(Beginning of INPUT DATA)

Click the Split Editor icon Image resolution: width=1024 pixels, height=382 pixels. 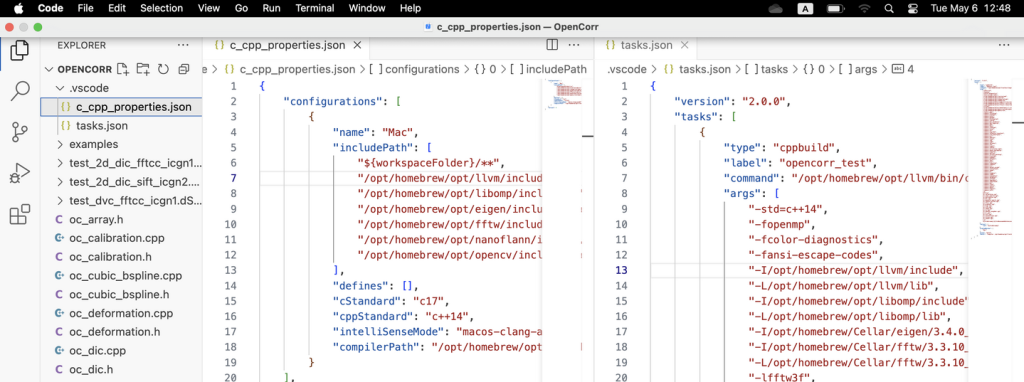(552, 45)
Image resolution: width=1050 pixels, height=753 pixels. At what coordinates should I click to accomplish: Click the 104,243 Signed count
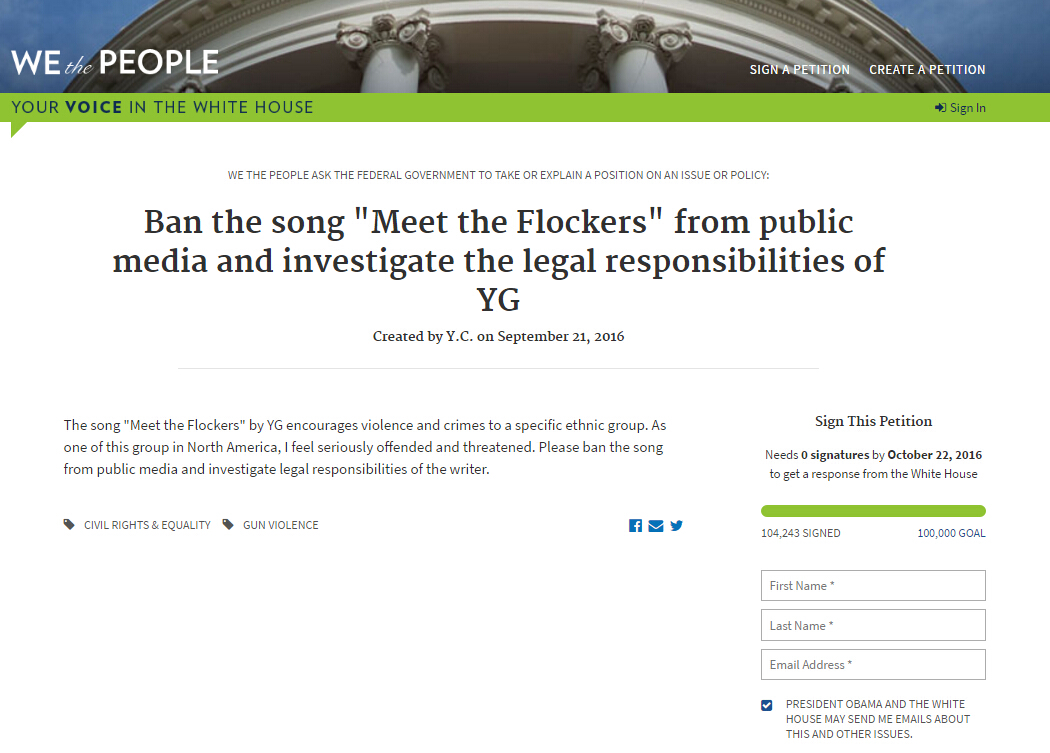click(800, 533)
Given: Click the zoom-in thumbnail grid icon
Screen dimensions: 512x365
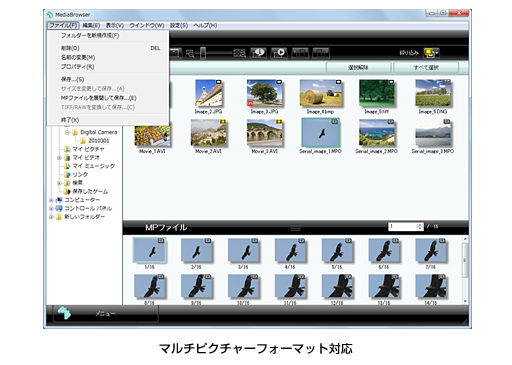Looking at the screenshot, I should (239, 53).
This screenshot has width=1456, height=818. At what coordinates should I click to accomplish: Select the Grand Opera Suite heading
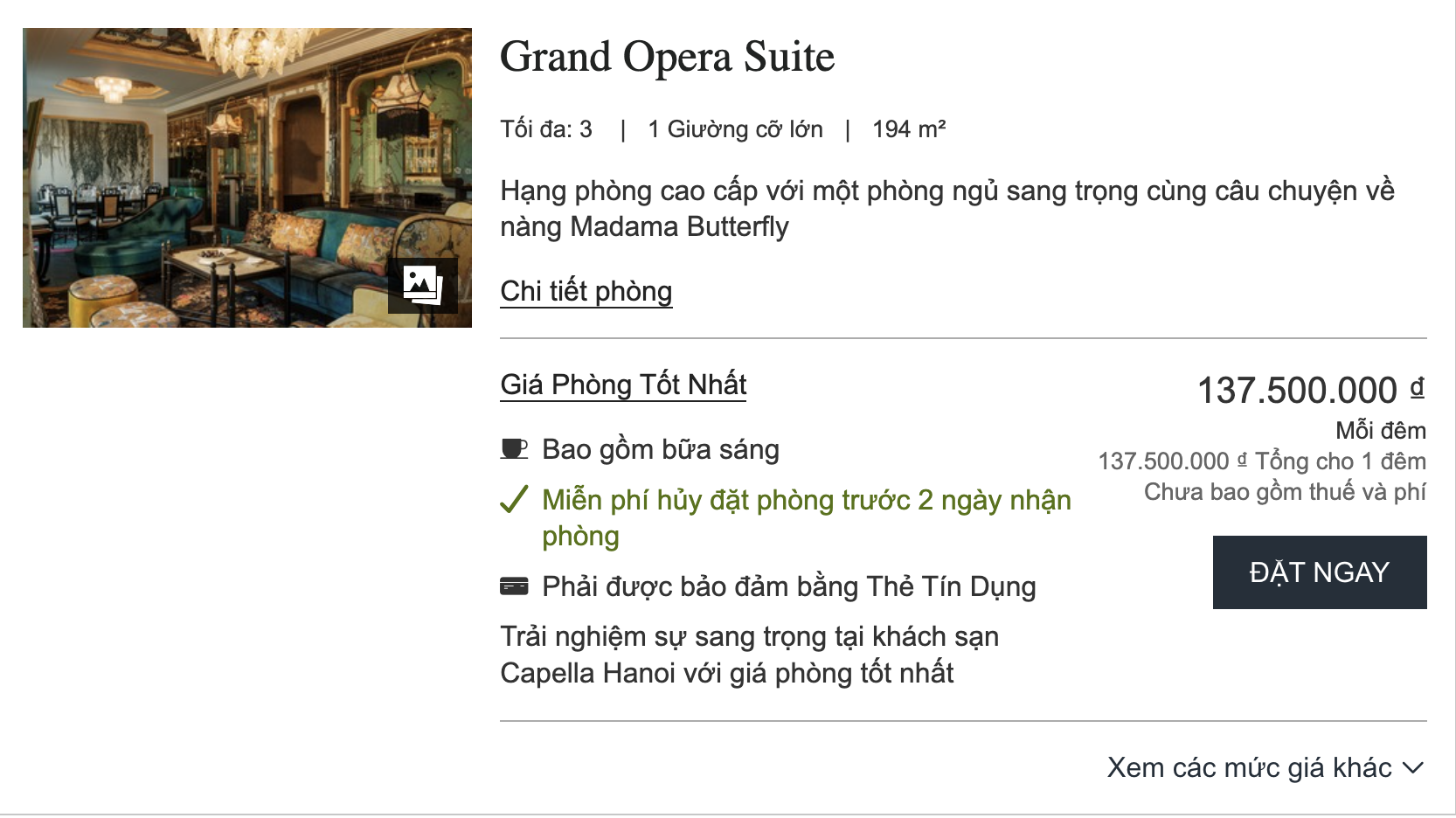coord(667,57)
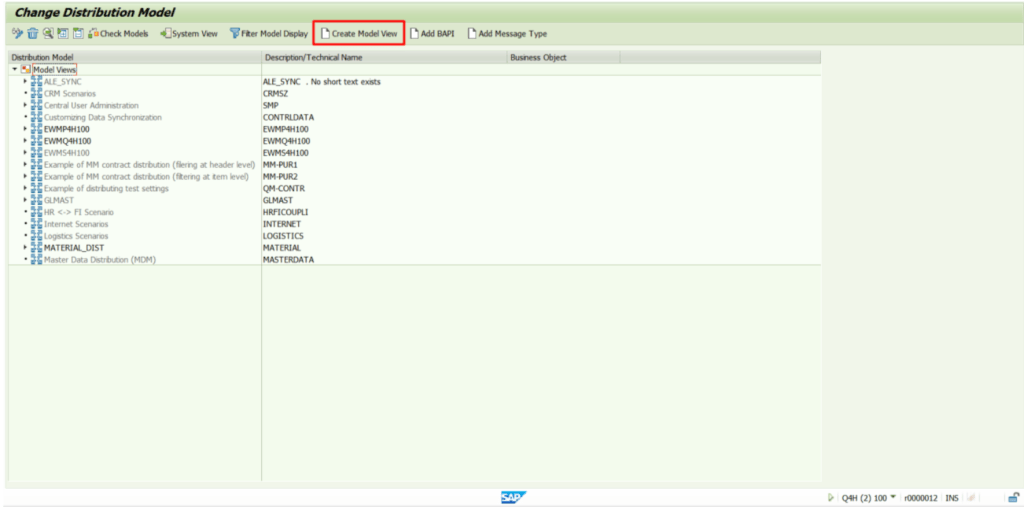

(End of INPUT DATA)

- TASK TO COMPLETE: Only the lines from the one containing "Image resolution: width=1050" through the last line of the data belong in the copy, both included and reproduced exactly. Pictures do not.

- OUTPUT FOR THIS TASK:
Image resolution: width=1050 pixels, height=753 pixels. At what coordinates should I click to accomplish: Click the 104,243 Signed count
click(800, 533)
Given: Click the zoom-in thumbnail grid icon
Screen dimensions: 512x365
Looking at the screenshot, I should (239, 53).
This screenshot has width=1456, height=818. At what coordinates should I click to accomplish: Select the Grand Opera Suite heading
coord(667,57)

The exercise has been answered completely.